MaAsLin3 p/qval_joint

Hello!

I’m using your MaAsLin3 package and have read your Tutorial as well as Article. Maybe it’s a “me” problem, but could you explain how the joint p- & q-values are calculated?

I ask because when I run two models with differing covariates (one model doesn’t have BMI and the other does in shotgun sequencing data of stool samples) the effect size for abundance stays almost exactly the same but the qval_joint changes.

Thank you in advance :slight_smile:

Nicole

Hi Nicole,

The joint p-value for each association is calculated as pbeta(min(prevalence_p_value, abundance_p_value), 1, 2).

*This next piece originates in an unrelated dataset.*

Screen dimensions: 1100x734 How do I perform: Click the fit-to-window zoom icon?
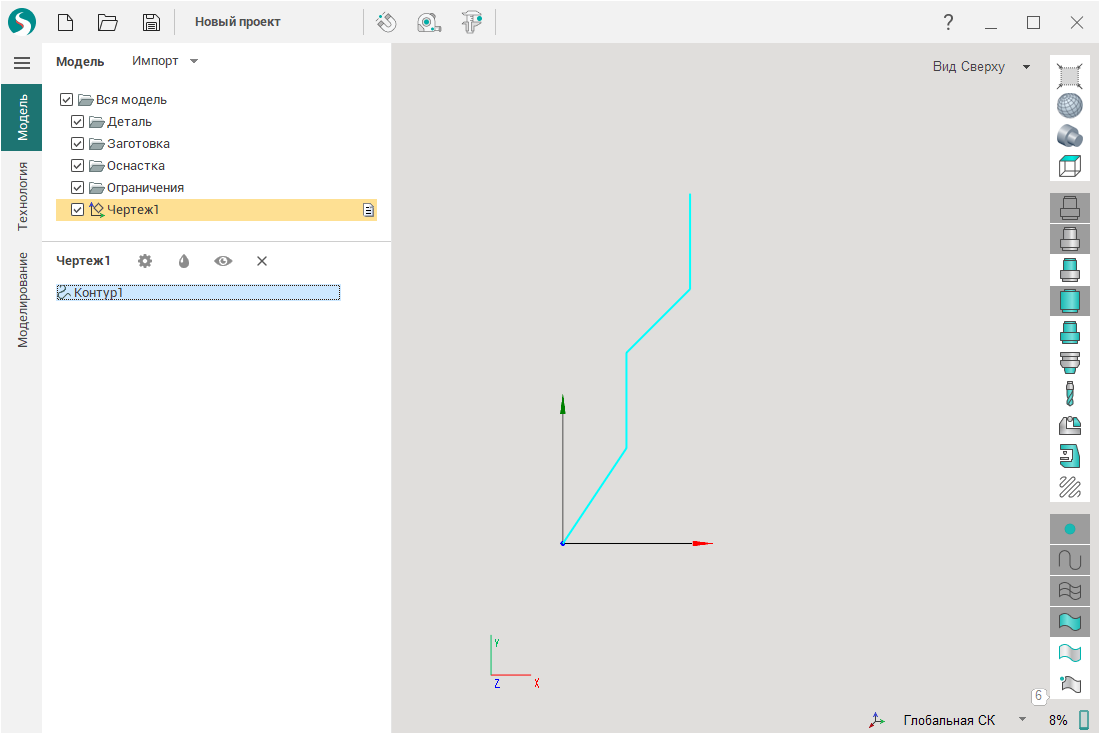pyautogui.click(x=1070, y=74)
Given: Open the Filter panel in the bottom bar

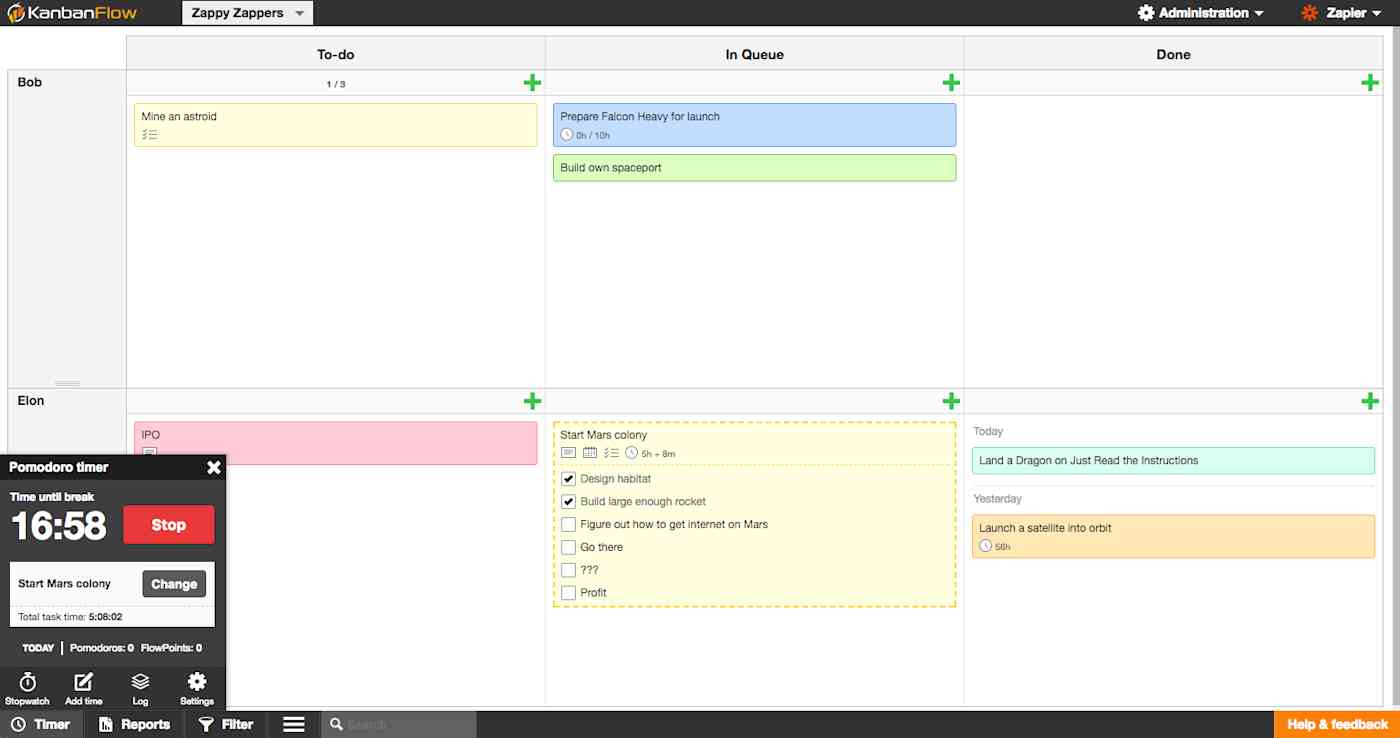Looking at the screenshot, I should coord(226,723).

The joint q-value is calculated with p.adjust(all_non_error_p_values).

Under the null that there is no abundance and no prevalence relationship for an association, the p-values for each will be uniformly distributed and independent, so the minimum of the two p-values will have a Beta(1,2) distribution. Therefore, under the null, plugging the minimum of the two p-values into the Beta(1,2) CDF yields a Uniform(0,1) random variable, which is what a p-value should have (i.e., 5% of the time it’s less than 0.05). However, if the null is false and there is either an abundance or prevalence association, one or both of the p-values will be small, so the minimum will be small, and the result from plugging into pbeta will still be small, ultimately producing a small joint p-value.

The q-values are created by false discovery rate correcting over all the non-errored prevalence and abundance p-values with the Benjamini Hochberg procedure.

Regarding your case, if the coefficient is the same, the standard error must be increasing or decreasing. If adding BMI to your model makes the standard error decrease, BMI is helping explain some of the extra variance in abundance/prevalence. If adding BMI to the model makes the standard error increase, BMI might be collinear with the other variable you care about in which case you’ll have to think about whether it makes sense to control for. I’ll also flag that if you’re using random effects with <4 observations per group and seeing this phenomenon in the prevalence modeling, it might be due to poor model fitting in which case you should install the latest maaslin3 and use small_random_effects=TRUE.

Will

1 Like